A redação original da Constituição Federal de 1988 previa que a fixação (ou majoração) do subsídio do prefeito, vice-prefeito e vereadores deveriam ser aprovados pela Câmara Municipal em cada legislatura para vigorar na subsequente (art. 29, V da redação original). Entretanto, a Emenda Constitucional n.º 19/1998 retirou do texto a obrigatoriedade dos subsídios dos prefeitos e vice-prefeitos obedecerem a regra da anterioridade da legislatura. Dessa forma, a partir da EC nº 19/98 os prefeitos e vice-prefeitos podem ter aumento salarial “a qualquer tempo”, sem necessidade do reajuste ocorrer na legislatura anterior.

Isto porém, não impede que as Leis Orgânicas Municipais criem a regra da anterioridade para os Chefes dos Poderes Executivos. O Supremo Tribunal Federal já se manifestou sobre o tema e entendeu que “o fato da Emenda Constitucional n. 19/1998 ter retirado a regra da anterioridade do texto constitucional, tanto para os agentes políticos municipais (art. 29, inciso V e VI), como para os estaduais e federais (arts. 27, § 2º e 49, inciso VII e VIII), não impede que as Constituições Estaduais e as Leis Orgânicas Municipais determinem a observância a essa regra”1.

De todo modo, além do dever de obediência à regra da anterioridade, caso exista previsão na legislação municipal, a majoração da remuneração dos prefeitos tem de observar a determinação da Lei de Responsabilidade Fiscal (Lei Complementar n.º 101/00), a qual estipula que é nulo de pleno direito a aprovação, sanção ou edição de norma que reajuste a remuneração e que resulte em aumento da despesa com pessoal nos 180 (cento e oitenta) dias anteriores ao final do mandato do titular do Poder Executivo (art. 21, inciso IV, ‘a’ e ‘b’).

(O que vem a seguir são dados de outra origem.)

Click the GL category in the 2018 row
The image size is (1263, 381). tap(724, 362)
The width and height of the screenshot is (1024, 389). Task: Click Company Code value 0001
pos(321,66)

Por fim, cumpre ressaltar que a restrição acima aplica-se, inclusive, no caso de recondução ou reeleição, e mesmo que o aumento remuneratório só passe a vigorar em períodos posteriores ao final do mandato, conforme alteração legislativa promovida pela Lei Complementar n.º 173/2020.

Desta feita, caso a Câmara Municipal inicie o processo legislativo visando aumentar o subsídio do prefeito, nos termos do art. 29, inciso V, da CF/88, nos últimos 180 dias do final do mandato do Chefe do Executivo, este não poderá sancionar a lei, face o impedimento previsto na Lei de Responsabilidade Fiscal citado alhures.